In the portion of Vaera things have gone from bad to worse for the Israelite slaves, but God reassures Moses that the redemption will begin. We read about Moses' staff turning into a serpent and the first seven plagues.

Another Voice

Vaera – Barbara Spectre

Barbara Spectre is the founding Director of Paideia, the European Institute for Jewish studies in Sweden, and previously taught at the Shalom Hartman Institute of Jerusalem. She published, together with Noam Zion, A Different Light: The Hanukkah Book of Celebration. She received the 2007 Max Fisher Prize for Jewish Education.

"And I will harden Pharaoh's heart". What a theological quagmire is unleashed by this pronouncement! God reveals to Moses that He will prevent any relenting on the part of Pharaoh until the full series of plagues can run their course, thus insuring that the redemption of the Children of Israel from Egypt will be understood as miraculous.

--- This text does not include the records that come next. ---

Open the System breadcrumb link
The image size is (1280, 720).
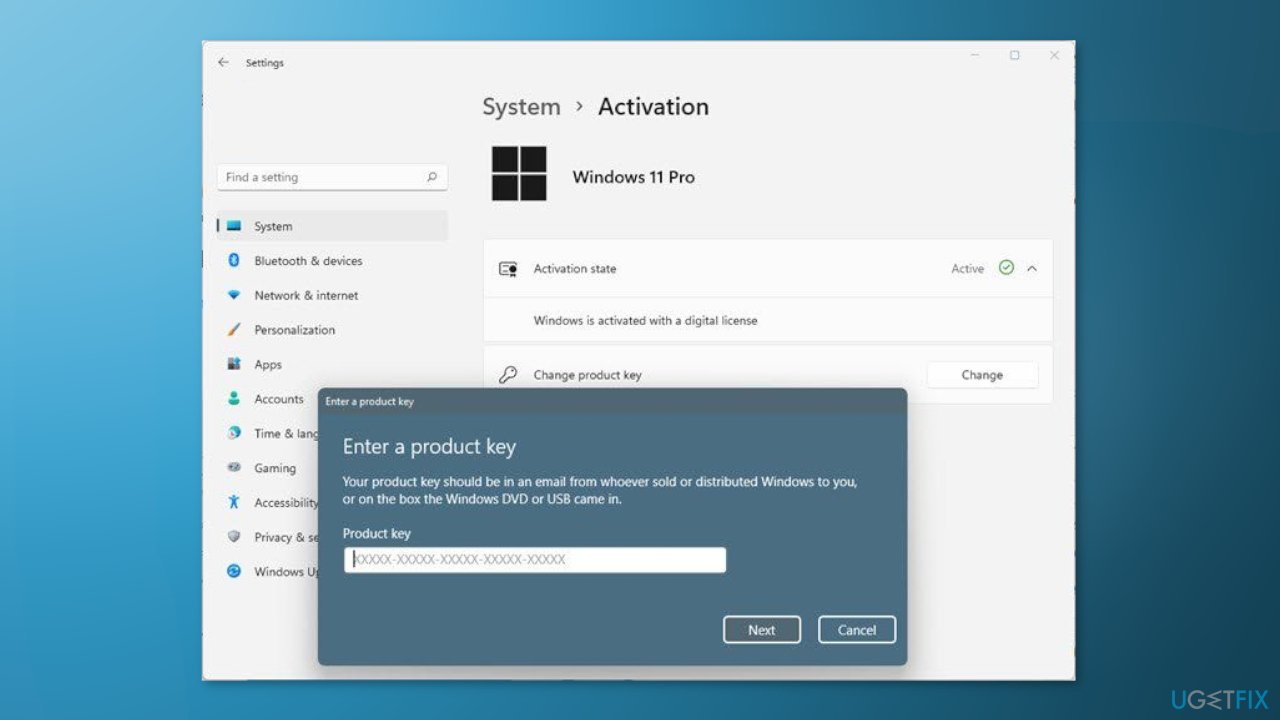tap(521, 106)
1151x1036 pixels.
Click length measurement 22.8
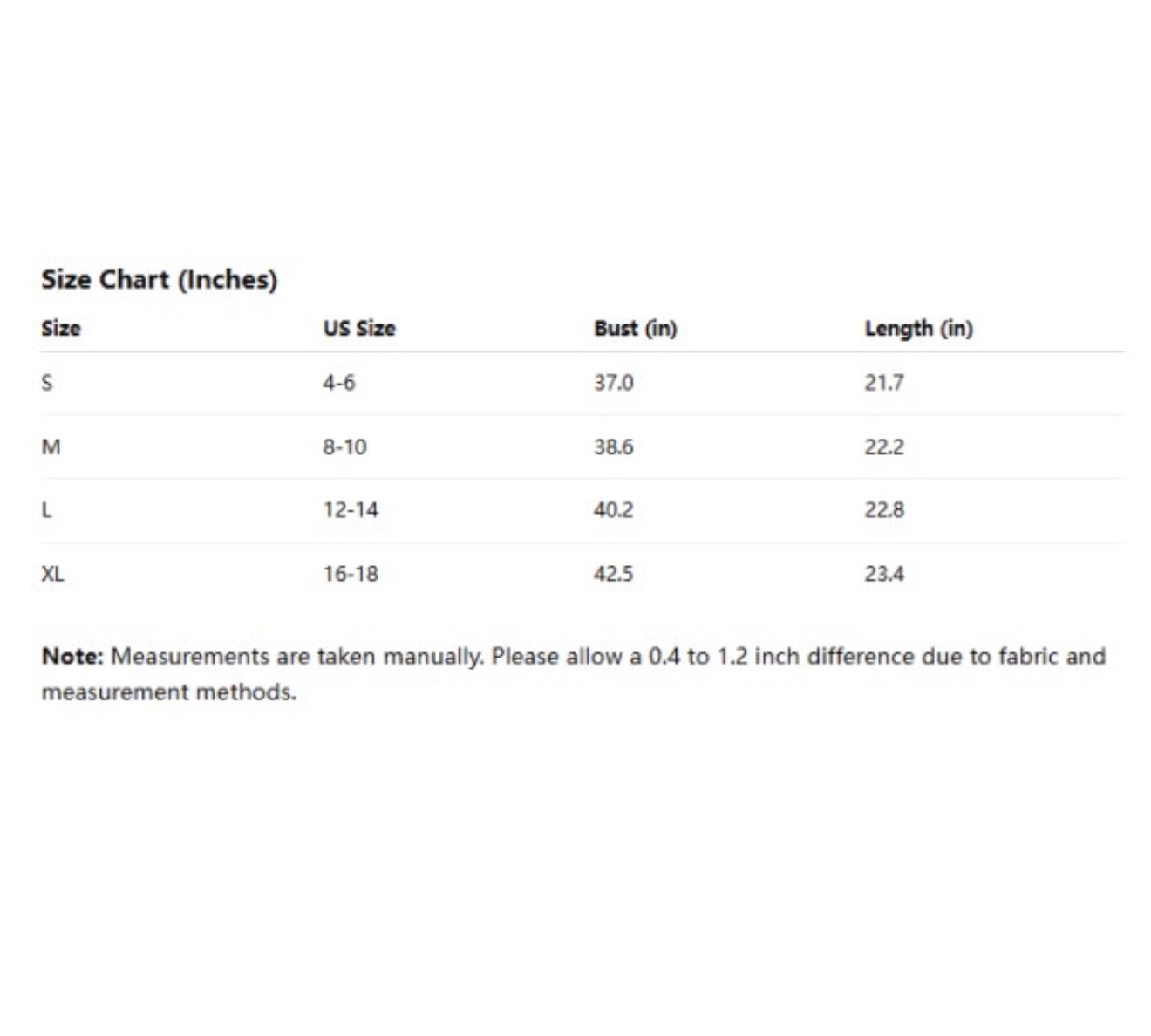884,510
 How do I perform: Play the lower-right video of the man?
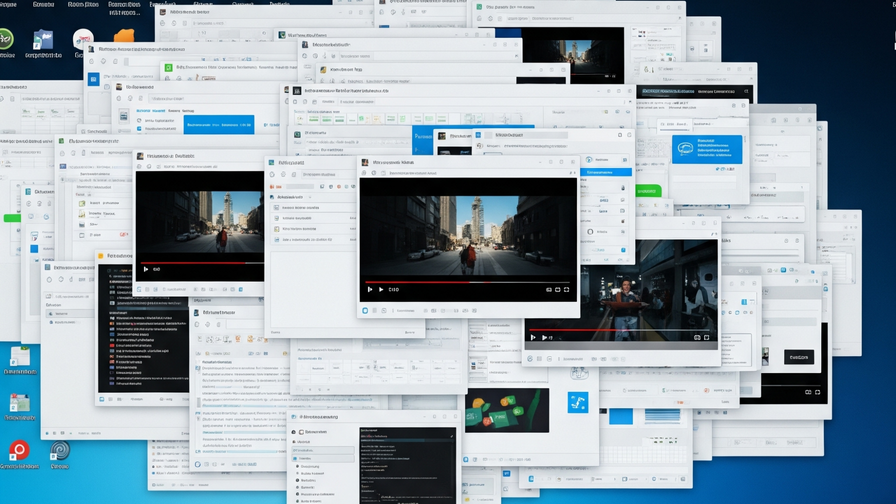533,337
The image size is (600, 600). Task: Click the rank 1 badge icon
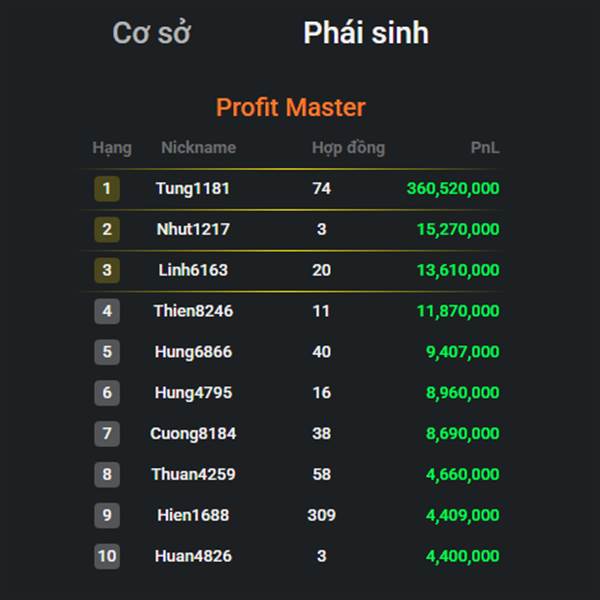[x=107, y=188]
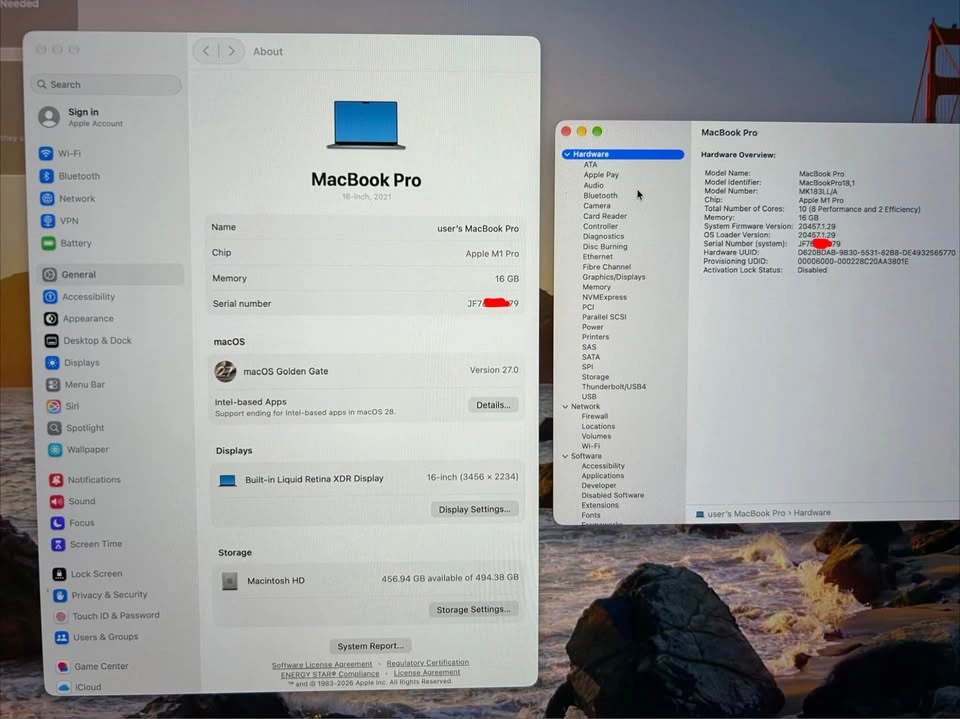Open the Siri settings icon

(54, 406)
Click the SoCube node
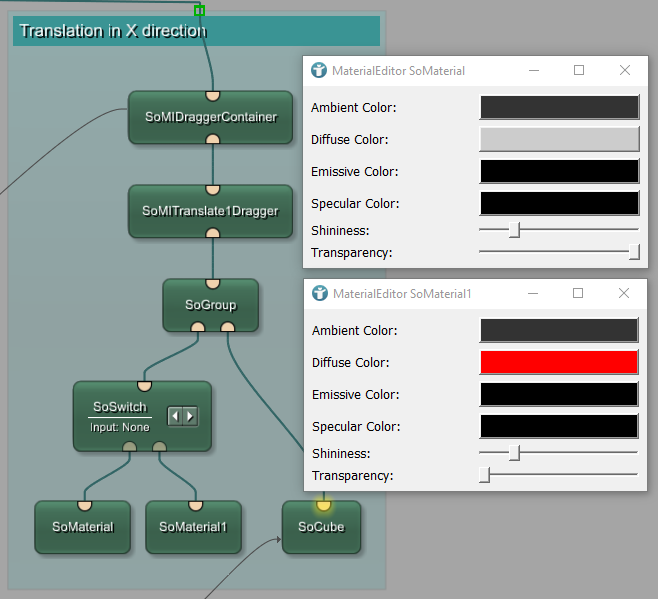 321,527
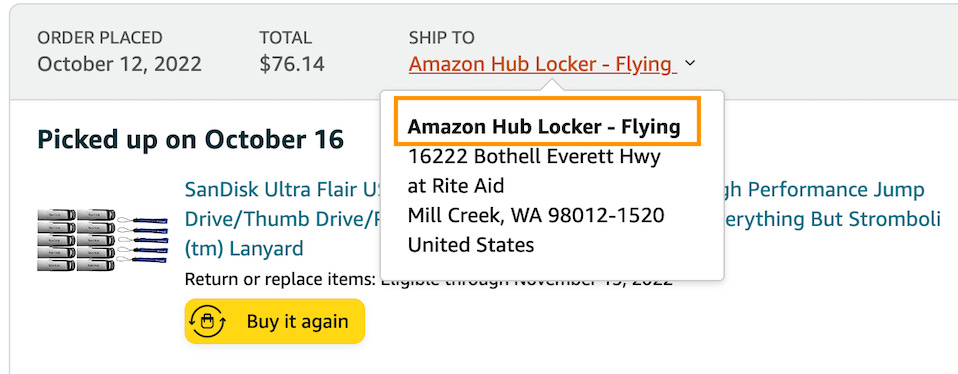Click the circular arrows icon in Buy it again
Image resolution: width=958 pixels, height=374 pixels.
point(208,321)
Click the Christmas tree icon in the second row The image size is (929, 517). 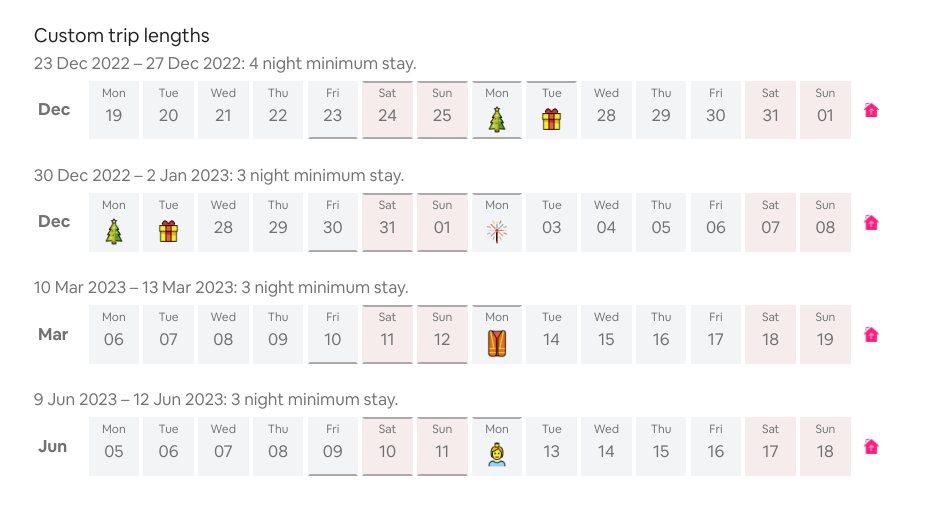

The implications of this statement are dire: if God is hardening Pharaoh's heart, does this not in essence mean that He is denying Pharaoh the free will by which to chose his own course? And further, what about the suffering of the Egyptian people that ensues as a result of the plagues... by hardening Pharaoh's heart is not God causing extraneous agony to an entire people?  What sort of God would manipulate the human theatre in such a way?

The "hardening of the heart" has constituted a major challenge to interpreters throughout the ages. Some go down the path of claiming that this statement is essentially descriptive, rather than proscriptive. In other words, God is describing what happens when one habituates complacency and cruelty  - one's heart indeed hardens. But perhaps we should confront the "hardening of the heart" literally, with all its full and brutal implications. Perhaps we should allow ourselves to stand in front of this "God of History" with His mysterious divine plan of which we are but the willing and often befuddled agents.

Perhaps, if only momentarily, we should abandon the basically Aristotelian notion of divine perfection, and allow ourselves the consider, if only fleetingly, the concept of a God who can anger, who can reconsider, who can need... a God who is capable of love, with all the vulnerable implications that follow.

There is good news lurking in such considerations. If God hardens Pharaoh's heart, then it follows that He acknowledges the possibility (which He in this case wants to obstruct) of true and radical change... surely a revolutionary concept in the context of a fated and controlled ancient world.

And perhaps taking these words at face value would also afford us the possibility of considering the stark contrast between Moses and Pharaoh. Both (especially given the wonderful interpretation of the film The Prince of Egypt that the two were raised as brothers) were afforded the insulation of palace life. And indeed, we witness the hardening of one's heart that results from such privilege. The first nine plagues simply don't touch Pharaoh. It is only when the tenth plague penetrates his household and smites his first born that he cries out. In contrast, Moses voluntarily "goes out" and sees the hardship of the children of Israel. Although he has led a similarly insular life, although suffering does not touch him personally, he sets the paradigm for empathy – the ability to feel for the other even when one has not experienced a comparable occurrence.

Although God has hardened Pharaoh’s heart, Moses has defied this 'natural' process.  He has been truly touched by the suffering of others - suffering other than his own - and it is his response, even more than God's interference, that truly sets the course of history on its wondrous way.

Another Voice - Michael Grant

Many years ago, I read in Terry Pratchett's Pyramids: "All self-respecting river kingdoms have vast supernatural plagues, but the best the Old Kingdom had been able to achieve... was the Plague of Frog. It was quite a big frog, however, and got into the air ducts and kept everyone awake for weeks."

This joke, surprisingly, has a basis in midrash. Exodus 8:2, describing the Second Plague, says that "the frog", singular, came up over Egypt. Midrash Tanchuma quotes Rabbi Akiva to explain that there was initially just one giant frog, until the Egyptians hit it, causing it to burst apart into swarms of little ones.

Really, the Torah verse just reflects Hebrew idiom: the same idiom is used in ch. 16 to describe the (singular) quail coming up and covering the camp. (Though no wonder the Israelites turned so fractious if they had to put up with a giant quail upon their camp). Still, I'd love to know how Pratchett learned of this midrash.